Statistical Methods

What is Frequentist A/B Testing?

Frequentist A/B testing is the classical approach to experiment analysis that evaluates results using p-values and confidence intervals, asking: how likely is the observed data (or something more e...

Frequentist A/B testing is the classical approach to experiment analysis that evaluates results using p-values and confidence intervals, asking: how likely is the observed data (or something more extreme) if the treatment has no effect? When that probability falls below a pre-specified threshold (typically 0.05), the result is declared statistically significant, and you have evidence that the treatment caused a real change.

This is the statistical framework that most experimentation platforms use, including Confidence. It's the foundation behind z-tests, t-tests, sequential testing methods like Group Sequential Tests, and multiple testing corrections like Bonferroni. At Spotify, every one of the 10,000+ experiments run per year is analyzed within this framework, with extensions for sequential monitoring, variance reduction, and guardrail metrics built on top of it.

How does frequentist analysis work in practice?

A frequentist A/B test follows a defined sequence.

Before the experiment starts, you specify the significance level (alpha, typically 0.05), the desired statistical power (typically 80%), and the minimum detectable effect (MDE) you care about. These three inputs determine the required sample size.

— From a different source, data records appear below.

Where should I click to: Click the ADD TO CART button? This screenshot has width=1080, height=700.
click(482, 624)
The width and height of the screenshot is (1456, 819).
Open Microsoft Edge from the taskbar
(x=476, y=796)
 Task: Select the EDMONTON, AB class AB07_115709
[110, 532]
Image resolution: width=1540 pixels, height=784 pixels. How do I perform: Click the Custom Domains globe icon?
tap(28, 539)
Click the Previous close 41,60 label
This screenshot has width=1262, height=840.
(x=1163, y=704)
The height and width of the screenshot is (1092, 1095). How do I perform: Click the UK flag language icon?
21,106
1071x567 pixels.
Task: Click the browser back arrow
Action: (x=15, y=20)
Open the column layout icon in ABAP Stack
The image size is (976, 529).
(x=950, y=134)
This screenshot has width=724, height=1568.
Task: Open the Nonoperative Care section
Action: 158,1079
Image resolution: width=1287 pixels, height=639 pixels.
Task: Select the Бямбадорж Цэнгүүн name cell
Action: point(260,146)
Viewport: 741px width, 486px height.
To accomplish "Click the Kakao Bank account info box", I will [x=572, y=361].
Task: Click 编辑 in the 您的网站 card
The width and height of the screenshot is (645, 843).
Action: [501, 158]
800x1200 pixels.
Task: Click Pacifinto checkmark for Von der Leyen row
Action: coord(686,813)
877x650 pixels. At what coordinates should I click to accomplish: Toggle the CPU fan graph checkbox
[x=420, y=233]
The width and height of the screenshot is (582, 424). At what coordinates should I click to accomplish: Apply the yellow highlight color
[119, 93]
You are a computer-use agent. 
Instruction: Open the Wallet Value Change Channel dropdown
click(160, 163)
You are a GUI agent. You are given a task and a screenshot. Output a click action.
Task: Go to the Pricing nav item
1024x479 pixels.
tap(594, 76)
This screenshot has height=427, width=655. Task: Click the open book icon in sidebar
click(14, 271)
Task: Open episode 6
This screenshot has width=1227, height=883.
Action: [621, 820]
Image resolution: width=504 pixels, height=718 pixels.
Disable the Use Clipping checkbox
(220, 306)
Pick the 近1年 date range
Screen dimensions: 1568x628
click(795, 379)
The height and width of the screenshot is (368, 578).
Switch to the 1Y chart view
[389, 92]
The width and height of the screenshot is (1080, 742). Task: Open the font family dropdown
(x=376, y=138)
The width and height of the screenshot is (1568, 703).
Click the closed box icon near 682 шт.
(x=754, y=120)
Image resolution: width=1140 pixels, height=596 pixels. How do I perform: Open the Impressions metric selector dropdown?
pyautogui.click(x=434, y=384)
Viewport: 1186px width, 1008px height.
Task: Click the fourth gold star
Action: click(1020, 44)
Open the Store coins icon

During the experiment, users are randomly assigned to control and treatment. After the pre-calculated sample size is reached, you compute a test statistic (usually a z-statistic for large samples) that measures the observed difference in means relative to the standard error. If the test statistic exceeds the critical value, you reject the null hypothesis: the data provides sufficient evidence that the treatment effect is real.

The confidence interval complements the p-value. A 95% confidence interval is a range constructed so that, if you repeated the experiment many times, 95% of the intervals would contain the true treatment effect. It tells you not just whether the effect exists, but how large it plausibly is.

What are p-values and why are they misunderstood?

A p-value is the probability of observing data as extreme as (or more extreme than) what you got, assuming the treatment has no effect. A p-value of 0.03 means: if the treatment truly did nothing, you'd see a difference this large or larger only 3% of the time by chance.

The most common misinterpretation: a p-value of 0.03 does not mean "there's a 97% probability the treatment works." It doesn't tell you the probability of your hypothesis being true. It tells you how surprising the data would be if the hypothesis were false.

This distinction matters for decision-making. A significant p-value in an underpowered experiment might reflect a true effect, but the effect size estimate is likely inflated (a phenomenon called the "winner's curse"). A non-significant p-value doesn't mean the treatment has no effect; it means the experiment didn't collect enough evidence to distinguish the effect from noise. The Confidence blog's framing of "two questions every experiment should answer" addresses this directly: was the implementation bold enough, and was the test adequately powered?

How does sequential testing extend the frequentist framework?

Classical frequentist tests assume you look at the data once, at a pre-determined sample size. In practice, teams want to monitor experiments as they run. Looking at results before the planned end point and stopping when you see significance inflates false positive rates, sometimes dramatically.

Sequential testing methods solve this within the frequentist framework. Group Sequential Tests (GSTs) pre-specify a set of analysis times and adjust the significance threshold at each look to maintain the overall false positive rate. Always-valid inference (AVI) provides confidence sequences that are valid at any stopping time, without pre-specifying when you'll look.

Confidence supports both approaches. GSTs are the default for experiments where you can estimate the maximum sample size in advance. They're more powerful (require fewer users to detect the same effect) because they use the planned analysis schedule to allocate the error budget efficiently. Spotify's research has shown that GSTs provide superior power when the maximum sample size is known, while AVI is better suited to experiments with uncertain timelines.

What's the relationship between frequentist and Bayesian approaches?

For the large-sample experiments typical in product development (tens of thousands of users, weak or no prior information), frequentist and Bayesian analyses converge to equivalent results. The frequentist confidence interval and the Bayesian credible interval cover the same range. The p-value maps to the posterior probability through a monotonic transformation.

The methods diverge meaningfully only when sample sizes are small and the Bayesian prior carries real information, or when the decision framework explicitly requires minimizing expected loss rather than controlling error rates. For standard product experimentation, the choice between frameworks is largely notational. Confidence uses the frequentist framework because it integrates naturally with sequential testing, multiple testing corrections, and the full statistical methodology stack.